简短练习 1 | 在这篇排序链表文档的 C++ 代码中,以"ListNode *fast"开头的那一行声明了哪些指针变量?请全部列出。
简短练习 2 | 这篇排序链表文档要求排序在什么时间复杂度下完成?
简短练习 3 | 用两句话概括这篇排序链表文档。

─── 文档节选 ───

148.排序链表
https://leetcode-cn.com/problems/sort-list/
在 O(n log n) 时间复杂度和常数级空间复杂度下,对链表进行排序。
示例 1:
输入: 4->2->1->3
输出: 1->2->3->4
示例 2:
输入: -1->5->3->4->0
输出: -1->0->3->4->5
分析:
先拆分后合并,我觉得这题有点难,直接看题解更容易懂
C++
class Solution {
public:
ListNode* sortList(ListNode* head) {
ListNode *fast,*slow,*mid,*left,*right;
if(head==NULL||head->next==NULL) return head;
slow = head;
fast = head->next;
while(fast&&fast->next){
fast = fast->next->next;
slow = slow->next;
}
mid = slow->next;
slow->next = NULL;
left = sortList(head);
right = sortList(mid);
ListNode* res = new ListNode(0);
ListNode* h = res;
while(left&&right){
if(left->val<right->val){
h->next = left;
left = left->next;
}
else{
h->next=right;
right = right->next;
}
h=h->next;
}
if(left) h->next=left;
if(right) h->next=right;
return res->next;
}
};
Python3
class Solution:
def sortList(self, head: ListNode) -> ListNode:
if not head or not head.next:
return head
fast,slow = head.next,head
while fast and fast.next:
fast = fast.next.next
slow = slow.next
mid = slow.next
slow.next = None
left = self.sortList(head)
right = self.sortList(mid)
h = res = ListNode(0)
while left and right:
if left.val<right.val:
h.next=left
left = left.next
else:
h.next=right
right = right.next
h = h.next
if left:
h.next = left
if right:
h.next = right
return res.next

─── 所给资料 ───

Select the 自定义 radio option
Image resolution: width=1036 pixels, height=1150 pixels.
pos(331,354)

───
─── 所给资料 ───

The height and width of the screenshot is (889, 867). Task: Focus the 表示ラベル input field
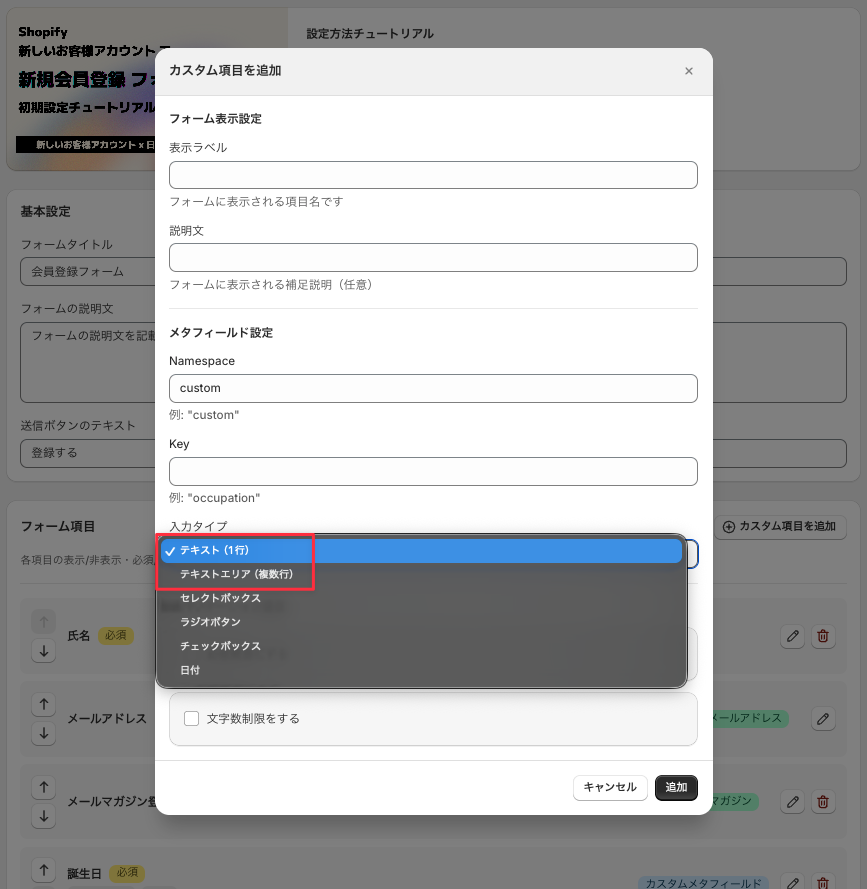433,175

───

参考答案 1 | fast、slow、mid、left、right

参考答案 2 | O(n log n)

参考答案 3 | 这篇排序链表文档对应题目 148,要求在 O(n log n) 时间复杂度和常数级空间复杂度下对链表排序,并给出两个输入输出示例。分析部分指出解法是先拆分后合并,随后附有 C++ 和 Python3 两种实现代码。